▽

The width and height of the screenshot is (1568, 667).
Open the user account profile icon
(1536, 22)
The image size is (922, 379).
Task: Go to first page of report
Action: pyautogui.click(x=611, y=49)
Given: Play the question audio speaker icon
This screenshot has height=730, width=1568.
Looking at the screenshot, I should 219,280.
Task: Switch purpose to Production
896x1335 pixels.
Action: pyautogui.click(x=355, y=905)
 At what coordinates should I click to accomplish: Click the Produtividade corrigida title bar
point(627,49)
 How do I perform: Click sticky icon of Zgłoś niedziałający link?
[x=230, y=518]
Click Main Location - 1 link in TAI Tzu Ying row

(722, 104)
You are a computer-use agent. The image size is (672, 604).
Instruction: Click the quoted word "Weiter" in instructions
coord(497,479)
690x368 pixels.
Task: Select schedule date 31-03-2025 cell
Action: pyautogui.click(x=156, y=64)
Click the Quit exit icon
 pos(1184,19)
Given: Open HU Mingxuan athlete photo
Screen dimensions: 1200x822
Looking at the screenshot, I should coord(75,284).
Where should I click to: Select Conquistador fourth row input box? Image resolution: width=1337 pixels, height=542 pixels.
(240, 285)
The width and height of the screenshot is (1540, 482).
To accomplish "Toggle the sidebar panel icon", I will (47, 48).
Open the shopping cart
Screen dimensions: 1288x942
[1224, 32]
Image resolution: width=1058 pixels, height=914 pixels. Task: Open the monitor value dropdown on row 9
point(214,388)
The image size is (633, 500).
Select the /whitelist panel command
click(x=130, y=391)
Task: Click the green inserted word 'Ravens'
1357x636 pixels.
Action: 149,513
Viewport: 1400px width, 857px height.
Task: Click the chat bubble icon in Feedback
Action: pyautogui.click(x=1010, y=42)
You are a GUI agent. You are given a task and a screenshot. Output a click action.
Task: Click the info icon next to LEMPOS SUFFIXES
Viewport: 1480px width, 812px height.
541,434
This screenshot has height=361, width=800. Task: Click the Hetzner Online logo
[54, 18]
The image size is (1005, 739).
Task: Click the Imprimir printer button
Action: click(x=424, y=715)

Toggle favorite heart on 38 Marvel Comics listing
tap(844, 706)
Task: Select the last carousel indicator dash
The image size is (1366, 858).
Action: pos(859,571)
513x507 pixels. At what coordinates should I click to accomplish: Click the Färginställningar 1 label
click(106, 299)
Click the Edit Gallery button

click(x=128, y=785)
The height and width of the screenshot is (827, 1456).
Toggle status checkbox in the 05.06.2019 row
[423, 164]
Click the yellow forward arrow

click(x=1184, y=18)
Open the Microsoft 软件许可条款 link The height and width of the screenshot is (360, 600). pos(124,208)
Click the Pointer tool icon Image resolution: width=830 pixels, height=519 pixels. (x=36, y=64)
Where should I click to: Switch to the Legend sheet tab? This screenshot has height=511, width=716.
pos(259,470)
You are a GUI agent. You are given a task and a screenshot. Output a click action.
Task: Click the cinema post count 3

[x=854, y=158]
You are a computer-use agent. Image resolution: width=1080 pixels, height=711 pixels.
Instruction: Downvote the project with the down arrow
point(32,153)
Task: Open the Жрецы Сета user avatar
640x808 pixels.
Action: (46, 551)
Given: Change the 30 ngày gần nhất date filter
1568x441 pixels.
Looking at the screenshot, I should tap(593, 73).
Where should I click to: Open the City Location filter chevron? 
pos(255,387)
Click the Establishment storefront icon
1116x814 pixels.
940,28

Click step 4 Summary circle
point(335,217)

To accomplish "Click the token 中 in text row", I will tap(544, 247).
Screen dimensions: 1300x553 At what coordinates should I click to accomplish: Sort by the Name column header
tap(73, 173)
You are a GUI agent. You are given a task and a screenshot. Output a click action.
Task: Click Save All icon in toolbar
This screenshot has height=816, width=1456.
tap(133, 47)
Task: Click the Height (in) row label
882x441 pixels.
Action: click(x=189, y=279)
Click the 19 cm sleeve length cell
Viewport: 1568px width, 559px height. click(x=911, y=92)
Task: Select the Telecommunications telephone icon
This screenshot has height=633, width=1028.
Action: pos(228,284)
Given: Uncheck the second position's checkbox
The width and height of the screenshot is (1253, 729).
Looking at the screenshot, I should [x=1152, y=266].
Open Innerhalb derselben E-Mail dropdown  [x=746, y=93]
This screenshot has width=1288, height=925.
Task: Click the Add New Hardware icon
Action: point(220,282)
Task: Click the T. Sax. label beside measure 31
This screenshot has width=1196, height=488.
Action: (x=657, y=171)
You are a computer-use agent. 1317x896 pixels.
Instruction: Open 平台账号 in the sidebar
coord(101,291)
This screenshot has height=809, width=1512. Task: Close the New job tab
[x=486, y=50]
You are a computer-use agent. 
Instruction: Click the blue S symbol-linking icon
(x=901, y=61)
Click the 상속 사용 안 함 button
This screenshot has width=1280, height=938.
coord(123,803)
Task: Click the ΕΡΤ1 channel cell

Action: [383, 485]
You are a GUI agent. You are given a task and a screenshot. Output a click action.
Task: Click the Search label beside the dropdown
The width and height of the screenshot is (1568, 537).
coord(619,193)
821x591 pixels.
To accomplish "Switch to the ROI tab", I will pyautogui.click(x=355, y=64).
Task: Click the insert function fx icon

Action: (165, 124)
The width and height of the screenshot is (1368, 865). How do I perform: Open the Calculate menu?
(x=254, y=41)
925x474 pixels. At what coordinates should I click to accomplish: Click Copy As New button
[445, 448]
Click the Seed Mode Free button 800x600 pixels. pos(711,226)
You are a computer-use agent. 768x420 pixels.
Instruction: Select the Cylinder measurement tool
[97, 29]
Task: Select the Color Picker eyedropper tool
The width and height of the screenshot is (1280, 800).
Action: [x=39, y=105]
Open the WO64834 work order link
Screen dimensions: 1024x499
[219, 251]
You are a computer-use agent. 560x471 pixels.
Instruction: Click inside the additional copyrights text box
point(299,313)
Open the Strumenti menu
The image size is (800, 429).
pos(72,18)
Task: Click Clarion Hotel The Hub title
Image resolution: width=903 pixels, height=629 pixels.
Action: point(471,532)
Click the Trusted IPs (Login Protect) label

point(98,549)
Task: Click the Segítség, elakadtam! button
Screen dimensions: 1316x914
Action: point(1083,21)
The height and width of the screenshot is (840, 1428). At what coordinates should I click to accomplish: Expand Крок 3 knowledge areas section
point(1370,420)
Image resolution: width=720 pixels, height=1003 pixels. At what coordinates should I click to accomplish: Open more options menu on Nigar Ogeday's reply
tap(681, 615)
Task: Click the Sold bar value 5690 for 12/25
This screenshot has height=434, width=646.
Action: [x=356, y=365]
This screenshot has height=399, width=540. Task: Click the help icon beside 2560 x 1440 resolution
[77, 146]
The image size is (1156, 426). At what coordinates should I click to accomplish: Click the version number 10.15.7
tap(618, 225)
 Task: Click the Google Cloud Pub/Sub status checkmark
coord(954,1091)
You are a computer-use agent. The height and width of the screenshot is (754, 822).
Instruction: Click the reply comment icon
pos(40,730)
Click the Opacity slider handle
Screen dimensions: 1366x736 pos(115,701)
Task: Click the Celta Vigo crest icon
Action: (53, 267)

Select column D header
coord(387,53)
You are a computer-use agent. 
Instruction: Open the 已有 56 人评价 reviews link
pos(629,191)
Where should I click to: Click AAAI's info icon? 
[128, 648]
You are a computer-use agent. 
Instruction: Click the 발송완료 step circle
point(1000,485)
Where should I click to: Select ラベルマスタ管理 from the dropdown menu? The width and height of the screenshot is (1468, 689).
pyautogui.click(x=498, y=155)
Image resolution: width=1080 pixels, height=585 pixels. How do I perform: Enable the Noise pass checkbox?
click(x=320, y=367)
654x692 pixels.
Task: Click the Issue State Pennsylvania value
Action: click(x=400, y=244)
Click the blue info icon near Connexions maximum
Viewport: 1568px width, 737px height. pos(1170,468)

△

Task instructions »
All lines in the listing above that contain "computer" should be shown.

Output »
You are a computer-use agent. The image size is (672, 604).
You are a computer-use agent. Image resolution: width=1080 pixels, height=711 pixels.
You are a computer-use agent. 1317x896 pixels.
You are a computer-use agent. 
You are a computer-use agent. 768x420 pixels.
You are a computer-use agent. 560x471 pixels.
You are a computer-use agent. The height and width of the screenshot is (754, 822).
You are a computer-use agent. 
You are a computer-use agent. 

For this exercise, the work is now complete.